Saturday, May 20, 2006

Blue tits and tit-bits on ringing.

American readers will be familiar with their chickadees and tufted titmice but here in Europe we have a set of titmice of our own. Two species, the blue tit (Parus caeruleus) and the great tit (Parus major) are regular visitors to almost anyone with a sack of peanuts, birdbath or nestbox and a third the coal tit (Parus ater) is also seen in large numbers of gardens (and is my personal favourite - so dinky).

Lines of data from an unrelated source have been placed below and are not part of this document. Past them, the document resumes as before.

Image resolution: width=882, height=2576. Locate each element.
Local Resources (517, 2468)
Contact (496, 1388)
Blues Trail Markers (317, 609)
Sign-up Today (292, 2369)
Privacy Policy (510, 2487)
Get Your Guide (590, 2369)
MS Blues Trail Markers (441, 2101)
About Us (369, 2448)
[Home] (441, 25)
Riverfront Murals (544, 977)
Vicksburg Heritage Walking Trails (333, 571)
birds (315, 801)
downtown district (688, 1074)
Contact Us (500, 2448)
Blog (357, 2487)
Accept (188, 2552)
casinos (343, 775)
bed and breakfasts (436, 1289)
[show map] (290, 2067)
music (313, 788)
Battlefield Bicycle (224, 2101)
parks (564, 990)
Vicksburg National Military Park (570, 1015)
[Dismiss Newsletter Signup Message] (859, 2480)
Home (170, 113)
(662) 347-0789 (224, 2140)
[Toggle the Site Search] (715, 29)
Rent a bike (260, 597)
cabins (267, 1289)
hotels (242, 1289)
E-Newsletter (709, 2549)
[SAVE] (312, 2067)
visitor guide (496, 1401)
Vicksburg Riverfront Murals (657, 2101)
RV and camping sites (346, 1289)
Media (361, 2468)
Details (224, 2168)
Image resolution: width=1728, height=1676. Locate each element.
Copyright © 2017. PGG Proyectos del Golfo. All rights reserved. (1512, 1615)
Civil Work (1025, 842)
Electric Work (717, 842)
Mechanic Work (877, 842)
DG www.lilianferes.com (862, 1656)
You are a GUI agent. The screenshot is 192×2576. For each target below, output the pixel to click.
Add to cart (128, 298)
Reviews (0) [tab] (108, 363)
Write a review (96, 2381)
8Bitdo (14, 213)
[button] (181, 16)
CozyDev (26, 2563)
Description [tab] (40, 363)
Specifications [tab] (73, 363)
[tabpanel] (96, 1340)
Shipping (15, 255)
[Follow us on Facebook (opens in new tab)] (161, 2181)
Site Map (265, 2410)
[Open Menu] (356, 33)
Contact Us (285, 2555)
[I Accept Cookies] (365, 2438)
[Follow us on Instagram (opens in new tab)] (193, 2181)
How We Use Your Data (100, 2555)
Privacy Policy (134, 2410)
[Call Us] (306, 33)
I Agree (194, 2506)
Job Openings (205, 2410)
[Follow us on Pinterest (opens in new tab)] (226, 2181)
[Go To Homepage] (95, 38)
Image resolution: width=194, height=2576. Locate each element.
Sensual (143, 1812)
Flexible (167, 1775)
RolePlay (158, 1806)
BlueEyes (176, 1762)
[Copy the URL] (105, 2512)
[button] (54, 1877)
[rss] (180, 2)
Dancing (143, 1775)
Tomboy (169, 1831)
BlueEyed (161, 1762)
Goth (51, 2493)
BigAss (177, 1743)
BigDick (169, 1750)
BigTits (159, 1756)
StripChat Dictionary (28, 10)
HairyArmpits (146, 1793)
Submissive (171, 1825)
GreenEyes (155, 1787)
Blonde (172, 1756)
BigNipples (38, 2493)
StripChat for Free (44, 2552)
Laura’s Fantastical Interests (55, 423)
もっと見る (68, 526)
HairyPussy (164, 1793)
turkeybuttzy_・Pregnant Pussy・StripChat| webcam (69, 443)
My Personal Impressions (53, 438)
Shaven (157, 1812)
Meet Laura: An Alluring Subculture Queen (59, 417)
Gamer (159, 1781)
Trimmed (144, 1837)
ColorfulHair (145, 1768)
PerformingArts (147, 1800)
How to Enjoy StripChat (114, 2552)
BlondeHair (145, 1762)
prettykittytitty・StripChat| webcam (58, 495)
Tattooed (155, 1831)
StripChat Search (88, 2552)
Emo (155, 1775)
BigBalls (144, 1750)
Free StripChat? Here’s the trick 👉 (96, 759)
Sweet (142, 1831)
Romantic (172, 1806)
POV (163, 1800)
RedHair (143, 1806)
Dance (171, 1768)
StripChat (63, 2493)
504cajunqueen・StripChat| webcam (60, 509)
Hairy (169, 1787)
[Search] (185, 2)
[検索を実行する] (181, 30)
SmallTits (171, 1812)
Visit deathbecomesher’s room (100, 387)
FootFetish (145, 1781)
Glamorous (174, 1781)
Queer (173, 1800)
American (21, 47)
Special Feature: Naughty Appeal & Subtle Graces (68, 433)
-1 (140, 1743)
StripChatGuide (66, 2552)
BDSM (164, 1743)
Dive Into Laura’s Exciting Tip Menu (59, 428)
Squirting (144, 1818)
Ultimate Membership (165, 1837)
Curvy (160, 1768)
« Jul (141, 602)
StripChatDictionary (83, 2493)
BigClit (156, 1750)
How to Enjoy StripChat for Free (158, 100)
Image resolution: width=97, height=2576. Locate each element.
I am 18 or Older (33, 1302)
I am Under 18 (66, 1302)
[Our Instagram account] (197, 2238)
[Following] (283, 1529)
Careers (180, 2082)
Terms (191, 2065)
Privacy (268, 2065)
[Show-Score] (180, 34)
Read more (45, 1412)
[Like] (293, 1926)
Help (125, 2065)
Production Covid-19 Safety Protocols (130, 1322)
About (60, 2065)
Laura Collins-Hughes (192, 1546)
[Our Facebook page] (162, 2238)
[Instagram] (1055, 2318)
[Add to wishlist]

This little chap is a blue tit and (s)he's on the peanut feeder at the London Wetlands Centre. The cage around the feeder is particularly useful at this venue as it stops bullying non-native rose ringed parakeets from dominating all the feeders. As you can see from my earlier post - they still get access to some feeders though.

bluetit


As you can see the bird in question is doing its bit for science, with a ring on its leg. Ringing (or banding) schemes fascinate me for the idea of the data that can be recovered. A heron at LWC has a ring that reveals he moved a total of less than a mile in 3 and a half years but sometimes ringed birds are recovered in different continents.

bluetit2

Edit: I thought I should soup this earlier post up a little bit to add a bit for IATB readers so here's some awe-inspriring record ringing results courtesy of this wikipedia page:

"An Arctic Tern ringed as a chick not yet able to fly, on the Farne Islands off the Northumberland coast in eastern Britain in summer 1982, reached Melbourne, Australia in October 1982, a sea journey of over 22,000 km (14,000 miles) in just three months from fledging.

A Manx Shearwater ringed as an adult (at least 5 years old), breeding on Copeland Island, Northern Ireland, is currently (2003/2004) the oldest known wild bird in the world: ringed in July 1953, it was retrapped in July 2003, at least 55 years old. Other ringing recoveries have shown that Manx Shearwaters migrate over 10,000 km to waters off southern Brazil and Argentina in winter, so this bird has covered a minimum of 1,000,000 km on migration alone (not counting day-to-day fishing trips). Another bird nearly as old, breeding on Bardsey Island off Wales was calculated by ornithologist Chris Mead to have flown over 8 million km (5 million miles) during its life (and this bird is still alive in 2003, having outlived Chris Mead)."

1 comment:

Clare said...

Fascinating information about the shearwaters, can you imagine? 8 million kilometres, and I never dreamed that they could live that long.